У. Г.: И это означает, что вы по-прежнему продолжаете иметь дело со структурой – своей подоплекой.
С: Я понимаю, что это моя подоплека.
У. Г.: Я не хочу, чтобы вы давали такой ответ. Можете ли вы оставаться с вопросом? Я хочу, чтобы вы были в том состоянии не-знания – "Я не знаю". Не говорите это мне или себе.
С: Я не знаю, правильно ли это. ..
У. Г.: Все правильно. Движение структуры внутри вас выкинуло слова. Это означает, что внутри вас по-прежнему действует та же память.
С: Ответ внутри меня.
У. Г.: Понимаете, ответ, который вы дали, – это непрерывность. "Я не знаю" – даже когда вы так говорите, она не прекратилась. Это что-то для вас значит?
С: Я не могу не давать ответ. Я всегда реагирую словами, внутренне или внешне.
У. Г.: Да. Так что вы видите, что это уловка выживания. Он хочет продолжать существовать. Движение мысли так или иначе хочет продолжать существовать. Иначе оно останавливается.

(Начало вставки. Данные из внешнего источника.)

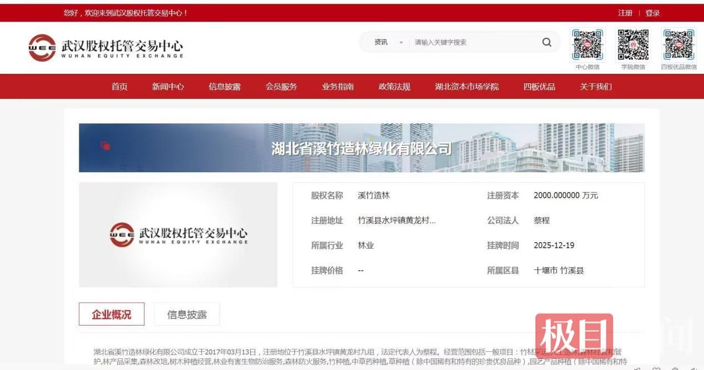
Task: Navigate to 政策法规 page
Action: coord(395,87)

С: Я ничего не могу с этим поделать.
У. Г.: Нет нужды так говорить или даже говорить "Я не знаю". Это по-прежнему подоплека. Это непрерывность. Она хочет продолжать существовать, и это выживание. Видите, поэтому я пытаюсь обращать ваше внимание просто для того, чтобы вы там останавливались. Там будет происходить нечто потрясающее, если вы можете останавливать это отвечание на вопрос самому себе или кому-то.
Вы должны действительно быть в состоянии незнания, что означает: я действительно не знаю. То, что я знаю, – это то, что я прочитал до этого, что я услышал до этого. Я не могу дать ответ. Я не хочу, чтобы кто бы то ни было давал мне ответ. Я хочу находить ответ сам. Я хочу сам находить для себя ответ, потому что мне не интересны ответы, данные другими.

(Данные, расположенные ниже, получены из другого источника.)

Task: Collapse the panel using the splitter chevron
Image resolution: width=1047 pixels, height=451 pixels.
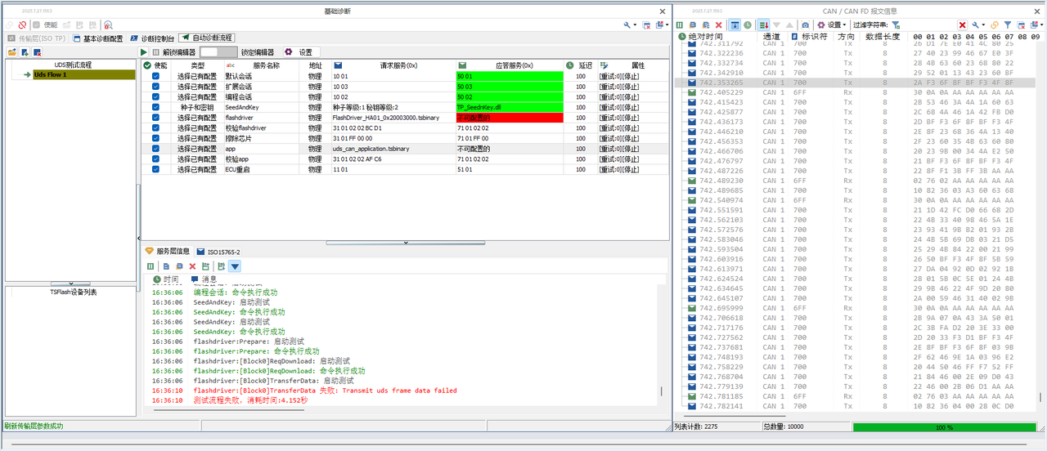Action: (x=406, y=243)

С: Но я могу пытаться ответить?
У. Г.: Вы можете пытаться. Мне нужен ваш ответ, если вы вообще можете дать какой-то ответ. Все ответы, которые вы можете дать, до этого были даны другими, что я уже слышал или что "вы" сами пережили. Что такое переживание? Вы переживаете, если "вы" превалируете – посредством идей, посредством понятий. Это то, что мы называем переживанием. Но я говорю, что есть переживание, независимое от этой мысленной структуры. Когда вы перестаете давать ответ на тот вопрос, внутри вас берет верх нечто живое. Есть что-то живое, начинающее выражать себя, когда вы прекращаете это делать. Но мы не хотим это прекращать. Если вы действительно находитесь в состоянии ума "Я не знаю", то не можете говорить "Я не знаю" – иначе это означало бы, что вы даете этому непрерывность. Слова дают жизнь подоплеке. Если и как только эта подоплека останавливается даже на долю секунды, она закончится.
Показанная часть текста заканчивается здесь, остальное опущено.